THE TASK
Copy the material below, substituting "navigation menu" for every occurrence of "hamburger menu" and leaving everything else unchanged.

○ ○ ○

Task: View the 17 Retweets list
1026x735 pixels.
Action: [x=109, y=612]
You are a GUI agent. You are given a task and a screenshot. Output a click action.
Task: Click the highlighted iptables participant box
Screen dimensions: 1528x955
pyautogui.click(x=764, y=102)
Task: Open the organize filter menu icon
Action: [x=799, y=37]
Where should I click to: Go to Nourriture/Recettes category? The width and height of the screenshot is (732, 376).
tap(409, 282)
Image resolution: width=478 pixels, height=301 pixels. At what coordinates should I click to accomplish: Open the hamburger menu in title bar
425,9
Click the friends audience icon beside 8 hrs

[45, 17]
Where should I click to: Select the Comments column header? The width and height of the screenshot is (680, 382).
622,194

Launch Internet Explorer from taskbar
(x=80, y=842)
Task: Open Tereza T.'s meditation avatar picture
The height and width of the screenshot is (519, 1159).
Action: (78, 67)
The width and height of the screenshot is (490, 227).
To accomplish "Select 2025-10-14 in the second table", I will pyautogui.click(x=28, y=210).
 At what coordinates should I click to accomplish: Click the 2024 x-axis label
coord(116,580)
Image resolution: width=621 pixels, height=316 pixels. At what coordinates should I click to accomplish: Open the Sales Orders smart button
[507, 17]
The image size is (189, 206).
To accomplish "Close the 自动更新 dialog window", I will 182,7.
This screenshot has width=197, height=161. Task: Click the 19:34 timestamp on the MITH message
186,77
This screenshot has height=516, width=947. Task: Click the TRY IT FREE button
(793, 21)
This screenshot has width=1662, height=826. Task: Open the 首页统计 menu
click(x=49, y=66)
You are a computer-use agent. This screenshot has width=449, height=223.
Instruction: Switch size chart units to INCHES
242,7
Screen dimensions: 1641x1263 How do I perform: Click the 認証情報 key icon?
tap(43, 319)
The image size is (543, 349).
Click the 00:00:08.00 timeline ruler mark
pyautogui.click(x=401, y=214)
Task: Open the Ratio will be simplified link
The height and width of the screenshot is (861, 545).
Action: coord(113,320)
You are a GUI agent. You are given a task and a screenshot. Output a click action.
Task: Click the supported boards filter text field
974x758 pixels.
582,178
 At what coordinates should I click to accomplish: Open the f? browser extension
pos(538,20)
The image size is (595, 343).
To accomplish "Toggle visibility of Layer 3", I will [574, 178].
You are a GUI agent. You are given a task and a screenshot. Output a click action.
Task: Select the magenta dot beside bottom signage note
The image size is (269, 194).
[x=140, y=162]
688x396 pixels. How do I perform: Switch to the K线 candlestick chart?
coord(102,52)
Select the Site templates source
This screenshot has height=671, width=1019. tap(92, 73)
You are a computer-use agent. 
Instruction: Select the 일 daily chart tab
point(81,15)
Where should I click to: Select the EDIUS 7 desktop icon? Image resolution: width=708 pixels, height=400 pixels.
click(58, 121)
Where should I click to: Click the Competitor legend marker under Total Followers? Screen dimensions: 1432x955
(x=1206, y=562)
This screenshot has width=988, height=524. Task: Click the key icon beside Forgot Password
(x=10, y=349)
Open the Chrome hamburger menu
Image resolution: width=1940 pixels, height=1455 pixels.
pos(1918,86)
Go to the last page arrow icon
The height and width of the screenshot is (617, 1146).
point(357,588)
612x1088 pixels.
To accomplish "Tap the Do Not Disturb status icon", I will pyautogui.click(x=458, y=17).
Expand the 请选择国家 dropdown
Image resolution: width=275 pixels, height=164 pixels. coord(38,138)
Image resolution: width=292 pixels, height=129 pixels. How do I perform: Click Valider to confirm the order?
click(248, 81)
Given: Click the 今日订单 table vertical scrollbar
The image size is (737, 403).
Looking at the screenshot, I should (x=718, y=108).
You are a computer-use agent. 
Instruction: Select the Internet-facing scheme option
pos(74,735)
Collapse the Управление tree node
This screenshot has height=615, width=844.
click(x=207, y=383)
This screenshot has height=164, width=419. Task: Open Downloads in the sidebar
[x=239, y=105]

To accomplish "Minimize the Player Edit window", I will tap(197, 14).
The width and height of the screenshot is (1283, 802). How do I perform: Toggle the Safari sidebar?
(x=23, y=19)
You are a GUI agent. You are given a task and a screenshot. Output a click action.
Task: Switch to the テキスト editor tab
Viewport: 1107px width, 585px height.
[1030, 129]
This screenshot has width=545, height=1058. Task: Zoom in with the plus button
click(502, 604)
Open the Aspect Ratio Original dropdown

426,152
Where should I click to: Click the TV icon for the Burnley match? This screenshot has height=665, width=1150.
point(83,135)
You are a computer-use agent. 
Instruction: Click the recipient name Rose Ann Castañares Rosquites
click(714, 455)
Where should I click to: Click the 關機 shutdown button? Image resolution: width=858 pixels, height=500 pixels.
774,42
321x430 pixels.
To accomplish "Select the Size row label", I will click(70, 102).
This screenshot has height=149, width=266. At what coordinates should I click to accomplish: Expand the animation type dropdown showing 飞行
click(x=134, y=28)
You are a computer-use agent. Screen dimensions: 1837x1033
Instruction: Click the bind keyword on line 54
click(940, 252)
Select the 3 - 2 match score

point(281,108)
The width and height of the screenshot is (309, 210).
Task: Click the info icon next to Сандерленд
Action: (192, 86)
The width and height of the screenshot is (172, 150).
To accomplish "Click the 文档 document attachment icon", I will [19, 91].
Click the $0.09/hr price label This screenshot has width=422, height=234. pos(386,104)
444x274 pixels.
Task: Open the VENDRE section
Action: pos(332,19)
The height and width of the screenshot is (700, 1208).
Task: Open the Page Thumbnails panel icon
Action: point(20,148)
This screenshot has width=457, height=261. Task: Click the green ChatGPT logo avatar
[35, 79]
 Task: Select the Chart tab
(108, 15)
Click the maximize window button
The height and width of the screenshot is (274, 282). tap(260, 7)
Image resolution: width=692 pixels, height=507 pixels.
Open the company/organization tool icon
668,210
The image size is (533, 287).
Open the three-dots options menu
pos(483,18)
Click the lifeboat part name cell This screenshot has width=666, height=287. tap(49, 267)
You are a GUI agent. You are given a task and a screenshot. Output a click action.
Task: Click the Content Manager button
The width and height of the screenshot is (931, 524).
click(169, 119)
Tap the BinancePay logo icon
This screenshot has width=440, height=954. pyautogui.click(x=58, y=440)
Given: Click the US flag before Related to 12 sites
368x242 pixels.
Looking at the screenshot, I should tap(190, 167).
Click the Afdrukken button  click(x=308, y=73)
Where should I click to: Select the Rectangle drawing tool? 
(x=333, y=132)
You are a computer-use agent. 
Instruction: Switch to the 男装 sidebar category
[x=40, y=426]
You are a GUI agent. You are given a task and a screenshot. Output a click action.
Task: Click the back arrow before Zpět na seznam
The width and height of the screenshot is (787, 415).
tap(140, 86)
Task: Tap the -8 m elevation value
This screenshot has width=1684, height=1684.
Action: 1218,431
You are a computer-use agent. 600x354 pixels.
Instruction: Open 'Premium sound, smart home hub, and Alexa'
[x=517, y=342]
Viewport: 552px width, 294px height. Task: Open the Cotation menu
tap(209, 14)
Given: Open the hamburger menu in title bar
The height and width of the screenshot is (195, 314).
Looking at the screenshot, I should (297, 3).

○ ○ ○

TASK SOLUTION
Task: View the 17 Retweets list
1026x735 pixels.
Action: [x=109, y=612]
You are a GUI agent. You are given a task and a screenshot. Output a click action.
Task: Click the highlighted iptables participant box
Screen dimensions: 1528x955
pyautogui.click(x=764, y=102)
Task: Open the organize filter menu icon
Action: [x=799, y=37]
Where should I click to: Go to Nourriture/Recettes category? The width and height of the screenshot is (732, 376).
tap(409, 282)
Image resolution: width=478 pixels, height=301 pixels. At what coordinates should I click to accomplish: Open the navigation menu in title bar
425,9
Click the friends audience icon beside 8 hrs

[45, 17]
Where should I click to: Select the Comments column header? The width and height of the screenshot is (680, 382).
622,194

Launch Internet Explorer from taskbar
(x=80, y=842)
Task: Open Tereza T.'s meditation avatar picture
The height and width of the screenshot is (519, 1159).
Action: (78, 67)
The width and height of the screenshot is (490, 227).
To accomplish "Select 2025-10-14 in the second table", I will pyautogui.click(x=28, y=210).
 At what coordinates should I click to accomplish: Click the 2024 x-axis label
coord(116,580)
Image resolution: width=621 pixels, height=316 pixels. At what coordinates should I click to accomplish: Open the Sales Orders smart button
[507, 17]
The image size is (189, 206).
To accomplish "Close the 自动更新 dialog window", I will 182,7.
This screenshot has width=197, height=161. Task: Click the 19:34 timestamp on the MITH message
186,77
This screenshot has height=516, width=947. Task: Click the TRY IT FREE button
(793, 21)
This screenshot has width=1662, height=826. Task: Open the 首页统计 menu
click(x=49, y=66)
You are a computer-use agent. This screenshot has width=449, height=223.
Instruction: Switch size chart units to INCHES
242,7
Screen dimensions: 1641x1263 How do I perform: Click the 認証情報 key icon?
tap(43, 319)
The image size is (543, 349).
Click the 00:00:08.00 timeline ruler mark
pyautogui.click(x=401, y=214)
Task: Open the Ratio will be simplified link
The height and width of the screenshot is (861, 545).
Action: coord(113,320)
You are a GUI agent. You are given a task and a screenshot. Output a click action.
Task: Click the supported boards filter text field
974x758 pixels.
582,178
 At what coordinates should I click to accomplish: Open the f? browser extension
pos(538,20)
The image size is (595, 343).
To accomplish "Toggle visibility of Layer 3", I will [574, 178].
You are a GUI agent. You are given a task and a screenshot. Output a click action.
Task: Select the magenta dot beside bottom signage note
The image size is (269, 194).
[x=140, y=162]
688x396 pixels. How do I perform: Switch to the K线 candlestick chart?
coord(102,52)
Select the Site templates source
This screenshot has height=671, width=1019. tap(92, 73)
You are a computer-use agent. 
Instruction: Select the 일 daily chart tab
point(81,15)
Where should I click to: Select the EDIUS 7 desktop icon? Image resolution: width=708 pixels, height=400 pixels.
click(58, 121)
Where should I click to: Click the Competitor legend marker under Total Followers? Screen dimensions: 1432x955
(x=1206, y=562)
This screenshot has width=988, height=524. Task: Click the key icon beside Forgot Password
(x=10, y=349)
Open the Chrome navigation menu
Image resolution: width=1940 pixels, height=1455 pixels.
pos(1918,86)
Go to the last page arrow icon
The height and width of the screenshot is (617, 1146).
point(357,588)
612x1088 pixels.
To accomplish "Tap the Do Not Disturb status icon", I will pyautogui.click(x=458, y=17).
Expand the 请选择国家 dropdown
Image resolution: width=275 pixels, height=164 pixels. coord(38,138)
Image resolution: width=292 pixels, height=129 pixels. How do I perform: Click Valider to confirm the order?
click(248, 81)
Given: Click the 今日订单 table vertical scrollbar
The image size is (737, 403).
Looking at the screenshot, I should (x=718, y=108).
You are a computer-use agent. 
Instruction: Select the Internet-facing scheme option
pos(74,735)
Collapse the Управление tree node
This screenshot has height=615, width=844.
click(x=207, y=383)
This screenshot has height=164, width=419. Task: Open Downloads in the sidebar
[x=239, y=105]

To accomplish "Minimize the Player Edit window", I will tap(197, 14).
The width and height of the screenshot is (1283, 802). How do I perform: Toggle the Safari sidebar?
(x=23, y=19)
You are a GUI agent. You are given a task and a screenshot. Output a click action.
Task: Switch to the テキスト editor tab
Viewport: 1107px width, 585px height.
[1030, 129]
This screenshot has width=545, height=1058. Task: Zoom in with the plus button
click(502, 604)
Open the Aspect Ratio Original dropdown

426,152
Where should I click to: Click the TV icon for the Burnley match? This screenshot has height=665, width=1150.
point(83,135)
You are a computer-use agent. 
Instruction: Click the recipient name Rose Ann Castañares Rosquites
click(714, 455)
Where should I click to: Click the 關機 shutdown button? Image resolution: width=858 pixels, height=500 pixels.
774,42
321x430 pixels.
To accomplish "Select the Size row label", I will click(70, 102).
This screenshot has height=149, width=266. At what coordinates should I click to accomplish: Expand the animation type dropdown showing 飞行
click(x=134, y=28)
You are a computer-use agent. Screen dimensions: 1837x1033
Instruction: Click the bind keyword on line 54
click(940, 252)
Select the 3 - 2 match score

point(281,108)
The width and height of the screenshot is (309, 210).
Task: Click the info icon next to Сандерленд
Action: (192, 86)
The width and height of the screenshot is (172, 150).
To accomplish "Click the 文档 document attachment icon", I will [19, 91].
Click the $0.09/hr price label This screenshot has width=422, height=234. pos(386,104)
444x274 pixels.
Task: Open the VENDRE section
Action: pos(332,19)
The height and width of the screenshot is (700, 1208).
Task: Open the Page Thumbnails panel icon
Action: point(20,148)
This screenshot has width=457, height=261. Task: Click the green ChatGPT logo avatar
[35, 79]
 Task: Select the Chart tab
(108, 15)
Click the maximize window button
The height and width of the screenshot is (274, 282). tap(260, 7)
Image resolution: width=692 pixels, height=507 pixels.
Open the company/organization tool icon
668,210
The image size is (533, 287).
Open the three-dots options menu
pos(483,18)
Click the lifeboat part name cell This screenshot has width=666, height=287. tap(49, 267)
You are a GUI agent. You are given a task and a screenshot. Output a click action.
Task: Click the Content Manager button
The width and height of the screenshot is (931, 524).
click(169, 119)
Tap the BinancePay logo icon
This screenshot has width=440, height=954. pyautogui.click(x=58, y=440)
Given: Click the US flag before Related to 12 sites
368x242 pixels.
Looking at the screenshot, I should tap(190, 167).
Click the Afdrukken button  click(x=308, y=73)
Where should I click to: Select the Rectangle drawing tool? 
(x=333, y=132)
You are a computer-use agent. 
Instruction: Switch to the 男装 sidebar category
[x=40, y=426]
You are a GUI agent. You are given a task and a screenshot. Output a click action.
Task: Click the back arrow before Zpět na seznam
The width and height of the screenshot is (787, 415).
tap(140, 86)
Task: Tap the -8 m elevation value
This screenshot has width=1684, height=1684.
Action: 1218,431
You are a computer-use agent. 600x354 pixels.
Instruction: Open 'Premium sound, smart home hub, and Alexa'
[x=517, y=342]
Viewport: 552px width, 294px height. Task: Open the Cotation menu
tap(209, 14)
Given: Open the navigation menu in title bar
The height and width of the screenshot is (195, 314).
Looking at the screenshot, I should (297, 3).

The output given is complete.